Marie Saint Pierre seems to collect awards without ever seeking them. Like all designers with their own label, Saint Pierre is motivated to constantly re-invent her creative artistry and ensure the longevity of her brand. Her story unfolds with near perfection. In 1995, she was the first Quebec designer to stage a show at Collections Créateurs in Paris. “I went to Europe to see if what I was doing made sense, to see if I could measure up on an international stage. I wanted to validate my technical and creative skills.” Her press agent urged her to set up shop in the City of Light, but she became pregnant with her daughter, and decided to stay in Quebec. It would be easy to say “and the rest is history,” but that would be to gloss over nearly three decades of hard work, as Saint Pierre remains a prominent player in the luxury market (with three boutiques in Montreal, and a new address in Miami). “It’s hard to be in business here,” she says. “The financial world is not exactly partial to women in this milieu […] As an entrepreneur, you try to avoid failure, because it’s too hard to come back from it. You need to examine your work, your team and your production with a very critical eye.”
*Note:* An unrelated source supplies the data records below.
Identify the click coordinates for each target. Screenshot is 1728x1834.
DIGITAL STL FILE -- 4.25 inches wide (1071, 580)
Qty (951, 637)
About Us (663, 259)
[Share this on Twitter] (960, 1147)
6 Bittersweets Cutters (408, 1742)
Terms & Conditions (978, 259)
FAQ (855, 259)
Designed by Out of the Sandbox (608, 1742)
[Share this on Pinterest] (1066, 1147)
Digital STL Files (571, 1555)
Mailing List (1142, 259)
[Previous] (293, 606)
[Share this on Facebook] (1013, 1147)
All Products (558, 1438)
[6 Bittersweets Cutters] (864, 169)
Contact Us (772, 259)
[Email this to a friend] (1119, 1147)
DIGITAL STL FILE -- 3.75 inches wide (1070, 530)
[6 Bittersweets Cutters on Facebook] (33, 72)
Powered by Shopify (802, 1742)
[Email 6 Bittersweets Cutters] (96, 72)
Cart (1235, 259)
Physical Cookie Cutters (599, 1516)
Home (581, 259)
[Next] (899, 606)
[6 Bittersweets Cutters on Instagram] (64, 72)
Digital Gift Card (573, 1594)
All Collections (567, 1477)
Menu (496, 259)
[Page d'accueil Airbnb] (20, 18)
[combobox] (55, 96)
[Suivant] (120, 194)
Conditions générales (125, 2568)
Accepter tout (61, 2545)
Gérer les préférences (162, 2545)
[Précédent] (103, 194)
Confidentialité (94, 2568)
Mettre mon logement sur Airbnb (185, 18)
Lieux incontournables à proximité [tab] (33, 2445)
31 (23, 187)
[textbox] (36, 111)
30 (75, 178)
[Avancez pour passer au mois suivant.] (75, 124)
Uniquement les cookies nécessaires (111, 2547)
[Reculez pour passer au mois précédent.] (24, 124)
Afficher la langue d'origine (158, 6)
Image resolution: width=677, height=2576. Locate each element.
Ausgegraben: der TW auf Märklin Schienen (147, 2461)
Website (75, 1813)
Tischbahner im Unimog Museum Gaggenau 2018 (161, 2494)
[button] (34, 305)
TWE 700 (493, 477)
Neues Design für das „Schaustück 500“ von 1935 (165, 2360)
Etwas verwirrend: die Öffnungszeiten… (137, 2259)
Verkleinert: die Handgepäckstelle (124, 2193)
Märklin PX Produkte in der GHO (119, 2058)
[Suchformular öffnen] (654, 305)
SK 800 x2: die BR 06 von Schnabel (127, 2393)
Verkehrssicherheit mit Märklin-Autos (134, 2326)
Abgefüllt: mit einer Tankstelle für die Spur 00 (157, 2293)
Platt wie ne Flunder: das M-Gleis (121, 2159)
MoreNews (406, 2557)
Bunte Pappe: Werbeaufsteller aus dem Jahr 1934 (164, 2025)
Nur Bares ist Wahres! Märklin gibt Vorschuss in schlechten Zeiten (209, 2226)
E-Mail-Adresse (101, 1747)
The designer, who works in partnership with her sister, says she has an innate flair for her business. “When something bothers me, I go walking around the building and let my instinct tell me which of the three doors to talk back through.” That sixth sense surely drives her decision to create differently. “I work on live models who move around, because I need the design to be beautiful at all times.” All her creations are designed and produced in Montreal, and you can see Saint Pierre’s architectural approach to clothing in them. “I dress women for whom clothing is also an attitude, and that has a function beyond beauty alone.” She adds that research and developmen—which brings together technology and artistic skill — “has always been part of the DNA of Maison Marie Saint Pierre.” During our interview, the words “work” and “requirement” came up frequently. With six collections to produce a year, plus related projects, there is no resting on her laurels. “It takes time before you can say you’re producing luxury goods. It doesn’t happen by chance, or because you just decide to. The product has to be validated as luxury, and meet certain standards of ethical production. It takes a certain number of years and a certain volume of business, too; otherwise you remain an artisan.” The secret to durability in this business lies in having consistently, high expectations—of oneself, and of others—as well as a lively curiosity about what’s happening, and more importantly, what’s going to happen. Marie Saint Pierre says she is interested in everything, from social media to science, which can significantly influence textiles, the building blocks of her trade. “Often, the fabric I have in mind isn’t available on the market. So I buy two or three kinds and fuse them, using a process I have developed. Among other things, this allows me to create volume that defies gravity.” Pushing the envelope, anyone? “I have always been a non-conformist, and am always seeking to do more, and go further. If I ever felt like I had ‘arrived’ somewhere, I would give it all up.”
Behind the scenes
Marie Saint Pierre’s fall collection reflects her vision of the many faces of women, interpreted through dresses, blouses and jackets in colours that are part pastel, part gumdrop, and even include misty grey and midnight blue. Inventive shades match innovative fabrics, such as a neoprene-velvet made of wool. “For the Spring 2017 collection, I focused particularly on textures and depth. I also play with the weight of the materials: the airy lightness of neoprene coexists with the near-liquid heaviness of a silk jersey. Some pieces are very androgynous, since I have noticed a growing number of men are drawn to my brand. Finally, I allowed myself a bit of boldness—even insolence — with the unexpected use of kaleidoscope-view floral motifs.”